[Stored data entries]
────────

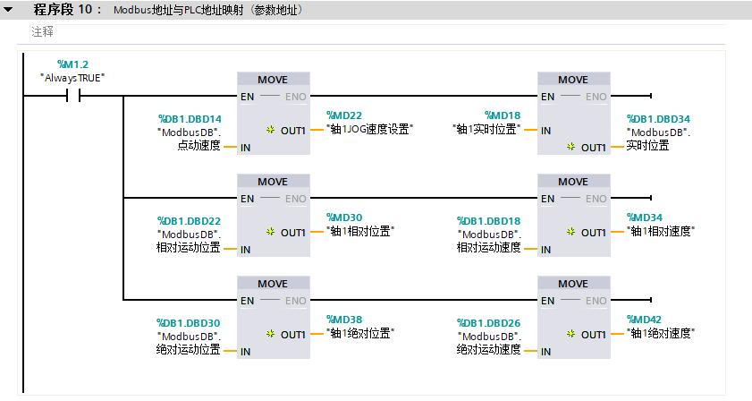
Task: Click the %M1.2 contact address
Action: pos(73,64)
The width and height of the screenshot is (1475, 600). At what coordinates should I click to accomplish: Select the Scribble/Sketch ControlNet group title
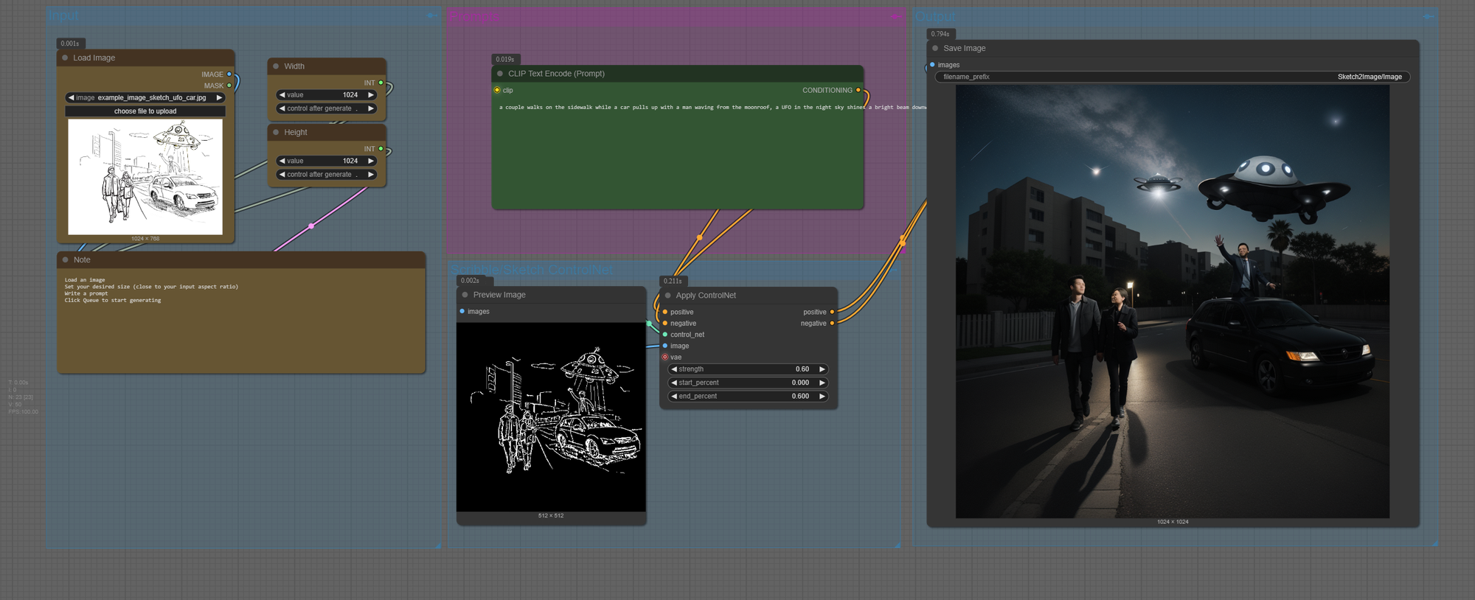tap(531, 271)
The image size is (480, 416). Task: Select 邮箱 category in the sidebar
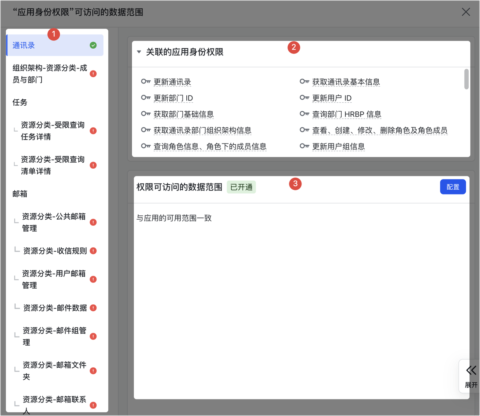(x=20, y=194)
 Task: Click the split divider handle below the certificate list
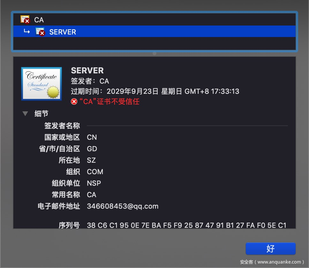coord(155,53)
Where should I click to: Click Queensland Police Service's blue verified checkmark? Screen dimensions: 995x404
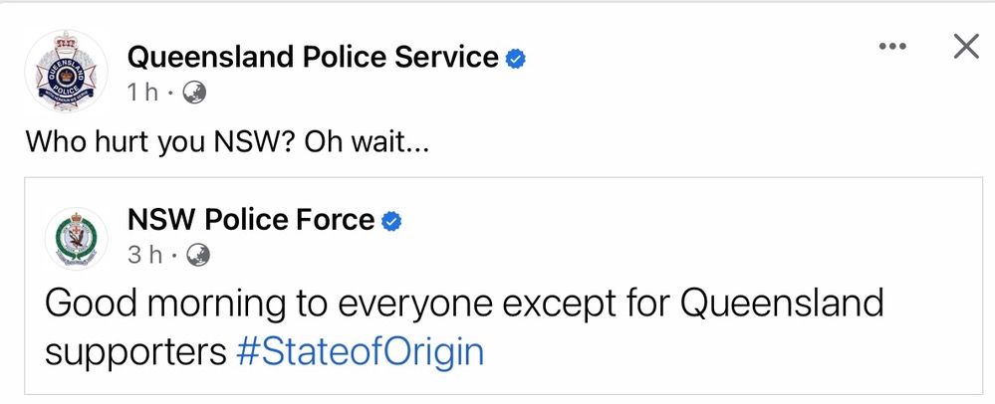(x=515, y=59)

────────

### Exercise directions:
Each line from the one containing "The width and" through the final line of the data must be reproduced exactly, both ends included, with no pictures in the copy.

### Solution below:
The width and height of the screenshot is (1475, 600). At what coordinates should I click to accomplish: Select the Scribble/Sketch ControlNet group title
tap(531, 271)
The image size is (480, 416). Task: Select 邮箱 category in the sidebar
(x=20, y=194)
 Task: Click the split divider handle below the certificate list
coord(155,53)
Where should I click to: Click Queensland Police Service's blue verified checkmark? Screen dimensions: 995x404
(x=515, y=59)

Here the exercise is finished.